= Turtle Islands, Sierra Leone =

Islands owned by Sierra Leone in the Atlantic Ocean

The Turtle Islands are in the Atlantic Ocean, located west of Sherbro Island in Bonthe District, in the Southern Province of Sierra Leone. Of the eight islands, seven are inhabited. Sherbro people are the predominant ethnic group. This eight-island archipelagos expands in a zone of 8 mi over shallow waters and white sand banks. Yele, Bakie, Bumpetuk, Chepo, Hoong, Mut, Nyangei and Sei are the names of the islands.

==Economic activities==
Fishing is the main economic activity. Coconut products and tourism may contribute to the income in a lesser extent.
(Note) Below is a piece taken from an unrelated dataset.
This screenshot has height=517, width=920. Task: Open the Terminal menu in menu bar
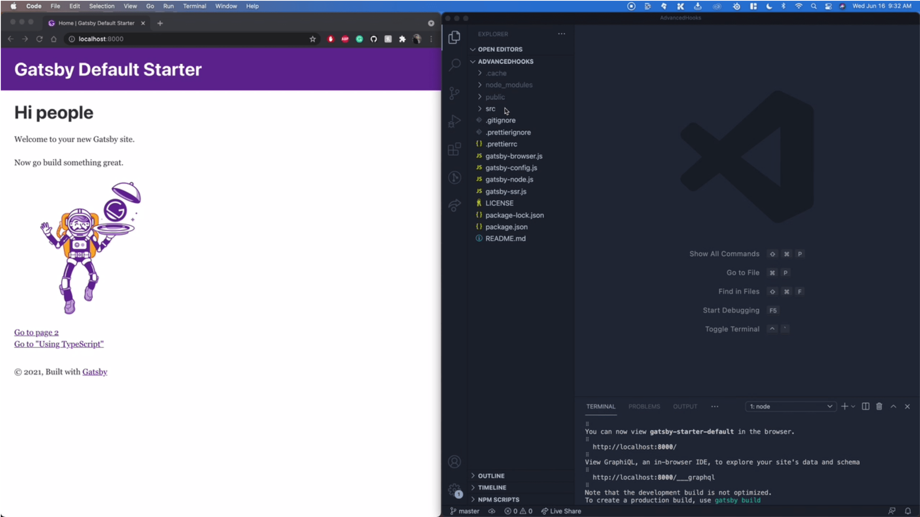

Erosion is an issue especially on Nyangai and efforts to stem it by planting mangroves has been stymied by goats eating them and people using the wood for fires.

==Traditions==
Turtle Islands is a remote destination. The fishing communities have preserved their faith and traditions in a vivid manner. Sherbros are very social and spend their evenings in groups, drinking and singing traditional songs focused on bravery and romance. One of the eight islands, Hoong, is off limits to visitors and women. Hoong island is reserved for initiated men as part of a rites of passage.

==Activities==
There is little tourist infrastructure on any of the islands. Visiting this remote area involves considerable planning. Transportation to Turtle islands is erratic and may not always follow safety standards. Most visitors take a 3-hour boat ride from Freetown. Visit Sierra Leone and Daltons Banana Guesthouse operate tours to Turtle Islands.

== Climate Change ==
The largest island, Nyangai, has found its surface area, and therefore population, reduced by rising sea levels. Environmental expert Joseph Rahall estimates the islands will be completely submerged by 2040.